Short task: From the material below, pull out every line that contains the word "label", treating uppercase and lowercase as different.

(Data on locating visible targets)
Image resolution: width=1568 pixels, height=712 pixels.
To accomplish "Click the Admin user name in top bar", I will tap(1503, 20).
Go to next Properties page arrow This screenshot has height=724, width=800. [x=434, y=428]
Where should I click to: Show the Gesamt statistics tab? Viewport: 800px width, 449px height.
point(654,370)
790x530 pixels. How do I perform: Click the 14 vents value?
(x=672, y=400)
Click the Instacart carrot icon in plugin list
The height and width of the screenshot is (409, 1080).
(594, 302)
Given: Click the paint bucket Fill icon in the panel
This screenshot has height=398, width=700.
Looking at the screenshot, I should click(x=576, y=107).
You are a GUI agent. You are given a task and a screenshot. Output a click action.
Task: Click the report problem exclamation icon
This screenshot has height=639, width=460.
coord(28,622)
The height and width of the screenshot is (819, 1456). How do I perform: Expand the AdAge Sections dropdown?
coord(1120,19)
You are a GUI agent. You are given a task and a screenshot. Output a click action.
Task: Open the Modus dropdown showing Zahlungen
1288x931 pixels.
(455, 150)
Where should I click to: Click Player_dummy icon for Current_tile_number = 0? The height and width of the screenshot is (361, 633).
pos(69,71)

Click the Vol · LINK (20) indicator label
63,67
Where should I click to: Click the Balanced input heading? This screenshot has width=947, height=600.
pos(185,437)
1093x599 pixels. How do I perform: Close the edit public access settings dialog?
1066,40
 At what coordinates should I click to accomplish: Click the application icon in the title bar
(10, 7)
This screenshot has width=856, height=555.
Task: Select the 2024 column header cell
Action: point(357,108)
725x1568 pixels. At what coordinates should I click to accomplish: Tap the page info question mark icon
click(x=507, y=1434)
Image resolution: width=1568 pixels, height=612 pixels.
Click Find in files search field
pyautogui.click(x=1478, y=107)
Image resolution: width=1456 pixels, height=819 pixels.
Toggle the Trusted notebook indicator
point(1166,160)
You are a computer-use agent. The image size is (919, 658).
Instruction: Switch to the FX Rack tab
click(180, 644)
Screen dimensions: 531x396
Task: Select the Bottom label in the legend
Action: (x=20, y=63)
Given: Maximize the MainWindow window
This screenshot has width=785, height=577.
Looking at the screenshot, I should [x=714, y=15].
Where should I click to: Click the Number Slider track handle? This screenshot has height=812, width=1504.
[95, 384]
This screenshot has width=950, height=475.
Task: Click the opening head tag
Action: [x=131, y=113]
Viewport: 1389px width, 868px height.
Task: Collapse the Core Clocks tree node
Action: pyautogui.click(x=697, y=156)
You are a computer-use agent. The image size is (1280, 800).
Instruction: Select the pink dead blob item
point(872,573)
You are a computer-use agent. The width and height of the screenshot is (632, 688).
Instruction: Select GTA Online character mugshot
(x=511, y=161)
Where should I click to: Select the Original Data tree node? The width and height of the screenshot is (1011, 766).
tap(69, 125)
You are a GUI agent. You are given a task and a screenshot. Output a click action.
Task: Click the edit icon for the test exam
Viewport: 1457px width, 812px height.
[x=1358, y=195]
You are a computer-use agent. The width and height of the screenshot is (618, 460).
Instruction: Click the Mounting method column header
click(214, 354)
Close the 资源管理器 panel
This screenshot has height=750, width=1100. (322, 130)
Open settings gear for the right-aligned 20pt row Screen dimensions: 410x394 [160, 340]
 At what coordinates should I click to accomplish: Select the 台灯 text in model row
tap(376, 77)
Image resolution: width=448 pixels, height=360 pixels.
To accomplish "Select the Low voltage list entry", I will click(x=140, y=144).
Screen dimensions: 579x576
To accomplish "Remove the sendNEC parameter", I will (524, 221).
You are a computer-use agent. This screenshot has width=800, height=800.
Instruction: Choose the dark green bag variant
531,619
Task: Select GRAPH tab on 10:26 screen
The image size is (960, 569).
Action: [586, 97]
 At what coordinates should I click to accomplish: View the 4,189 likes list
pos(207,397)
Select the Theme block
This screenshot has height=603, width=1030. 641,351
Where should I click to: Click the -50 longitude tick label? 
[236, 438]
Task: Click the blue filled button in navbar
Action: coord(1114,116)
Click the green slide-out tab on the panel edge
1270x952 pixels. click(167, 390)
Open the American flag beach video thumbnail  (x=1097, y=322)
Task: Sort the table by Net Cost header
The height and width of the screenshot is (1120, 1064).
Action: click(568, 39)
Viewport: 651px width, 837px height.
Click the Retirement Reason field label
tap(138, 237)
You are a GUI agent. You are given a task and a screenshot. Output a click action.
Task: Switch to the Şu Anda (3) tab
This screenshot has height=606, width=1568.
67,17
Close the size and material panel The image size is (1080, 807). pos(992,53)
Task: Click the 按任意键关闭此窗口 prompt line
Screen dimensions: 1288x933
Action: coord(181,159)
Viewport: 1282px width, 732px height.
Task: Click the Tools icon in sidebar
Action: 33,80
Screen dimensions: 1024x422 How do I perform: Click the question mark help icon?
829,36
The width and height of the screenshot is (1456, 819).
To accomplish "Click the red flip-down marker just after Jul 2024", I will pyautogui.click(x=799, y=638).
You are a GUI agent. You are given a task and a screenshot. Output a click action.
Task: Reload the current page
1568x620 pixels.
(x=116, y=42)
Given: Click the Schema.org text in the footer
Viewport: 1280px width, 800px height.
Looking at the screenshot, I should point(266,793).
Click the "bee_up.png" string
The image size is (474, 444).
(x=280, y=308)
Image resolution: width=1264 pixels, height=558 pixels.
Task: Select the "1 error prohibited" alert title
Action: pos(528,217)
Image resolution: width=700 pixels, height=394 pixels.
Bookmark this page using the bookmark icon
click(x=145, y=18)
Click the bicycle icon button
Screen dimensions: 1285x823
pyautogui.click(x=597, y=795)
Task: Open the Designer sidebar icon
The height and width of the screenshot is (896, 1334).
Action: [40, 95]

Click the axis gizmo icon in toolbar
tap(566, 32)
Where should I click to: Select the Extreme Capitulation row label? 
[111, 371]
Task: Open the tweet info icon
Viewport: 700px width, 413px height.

Reply to the exercise:
Click the Vol · LINK (20) indicator label
Task: Select the Bottom label in the legend
Where should I click to: Click the -50 longitude tick label? 
Click the Retirement Reason field label
Where should I click to: Select the Extreme Capitulation row label? 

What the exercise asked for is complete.